Deputy Director Megan Wheelyhand and colleagues presented data and recommendations on collaborative court and reintegration services. The board focused on the fact that more than a third of clients directed by the court into treatment are still waiting for stable housing placements.
Staff described the county’s rental assistance architecture: a permanent or indefinite housing program serving roughly 500–600 individuals annually, and a temporary housing component serving about 300 people at a time; these programs were funded with the Mental Health Services Act and a one‑time Behavioral Health Bridge Housing allocation. To sustain temporary assistance, staff said the county planned to use transitional rent funding implemented through managed care plans.

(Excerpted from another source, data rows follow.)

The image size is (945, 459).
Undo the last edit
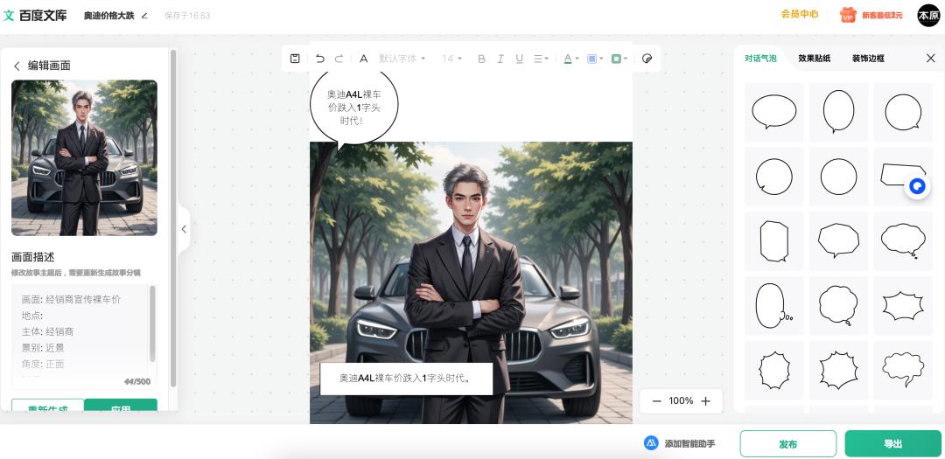tap(320, 59)
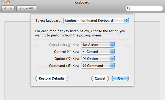This screenshot has width=165, height=100.
Task: Click the forward navigation arrow
Action: tap(11, 8)
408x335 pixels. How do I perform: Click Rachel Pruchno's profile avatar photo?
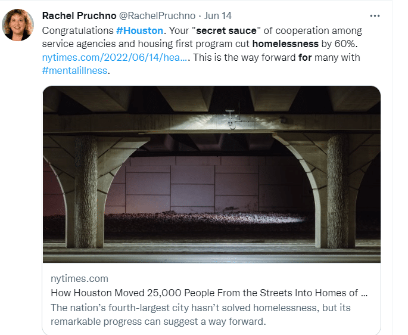click(18, 25)
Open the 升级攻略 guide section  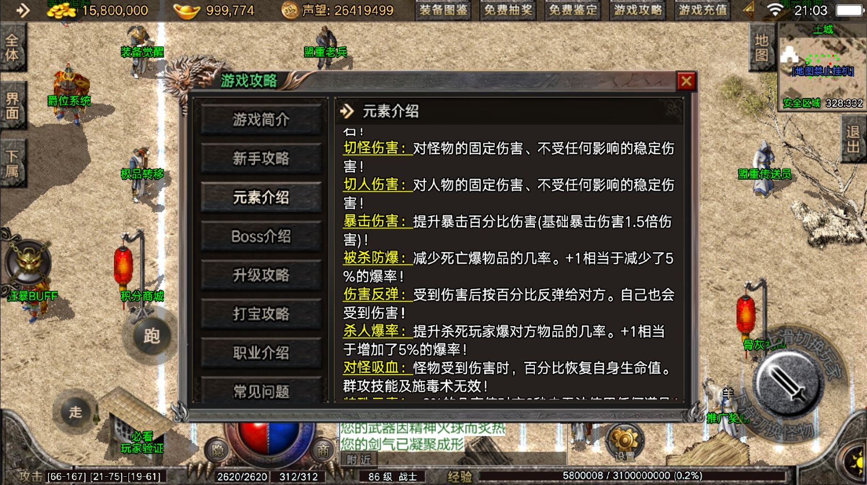(261, 275)
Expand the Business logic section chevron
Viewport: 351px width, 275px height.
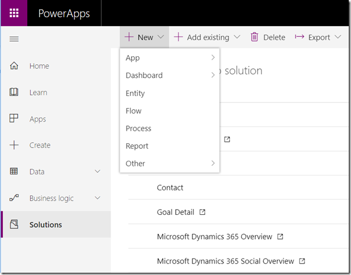(x=97, y=198)
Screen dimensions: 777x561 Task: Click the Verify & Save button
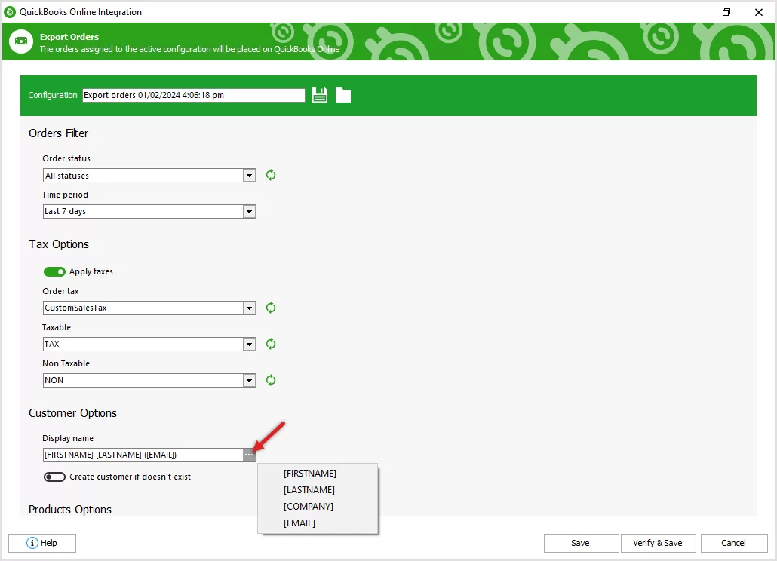(x=657, y=543)
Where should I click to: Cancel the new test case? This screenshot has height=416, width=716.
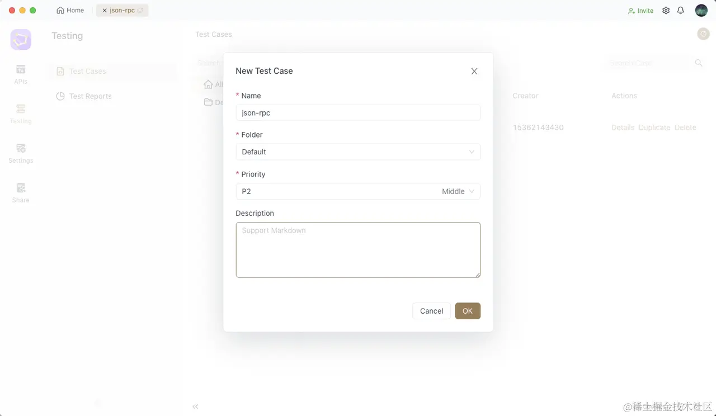pos(431,311)
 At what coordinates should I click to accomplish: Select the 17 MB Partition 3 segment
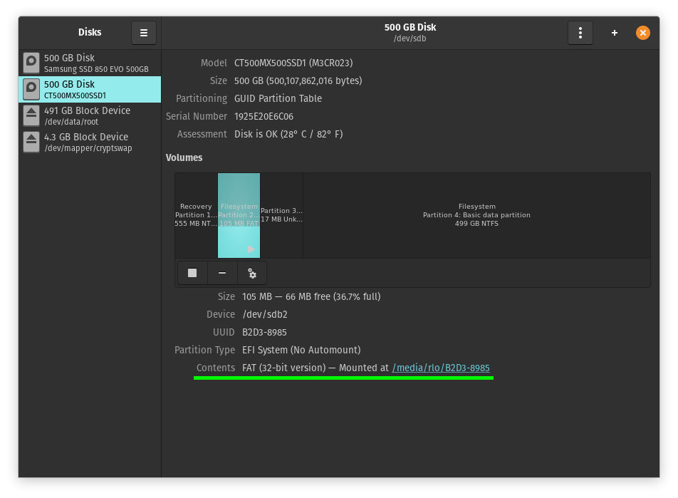(x=281, y=214)
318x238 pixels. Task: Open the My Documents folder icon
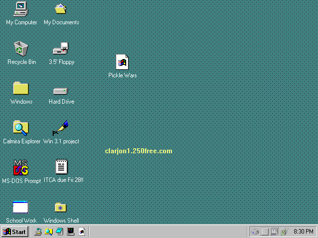coord(61,9)
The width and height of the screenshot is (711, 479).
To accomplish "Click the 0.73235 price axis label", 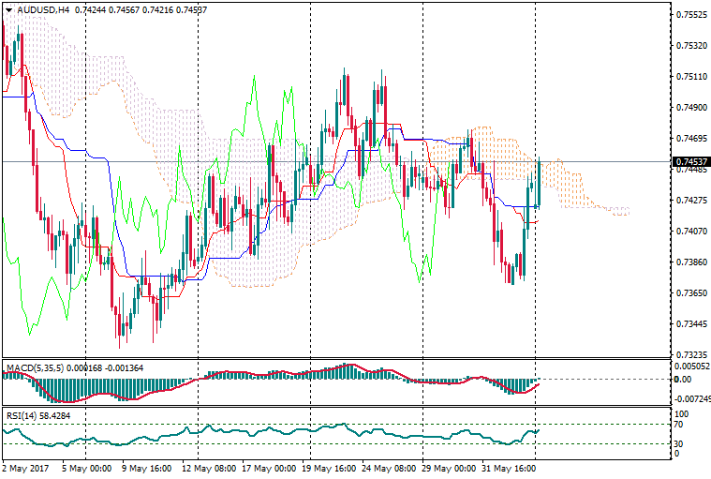I will click(690, 355).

Officials said Santa Clara Family Health Plan has an agreement effective Jan. 1, 2026 to provide transitional rent for beneficiaries with serious mental illness, and that some referrals are underway though execution of payment contracts and operational processes remain in progress; staff hoped to start issuing rent payments by the end of January or in February and agreed to return to the committee with an April update on implementation and counts of clients receiving benefits.
Supervisors asked staff to include in the February public health crisis quarterly report a consolidated list of grants and funding streams recently lost or reduced (e.g., Prop 47, SAMHSA) and to return in April with an update on managed‑care implementation and client counts. The committee received the report and added a direction to form or augment work groups focused on substance use treatment pathways and reducing delays to residential treatment placements.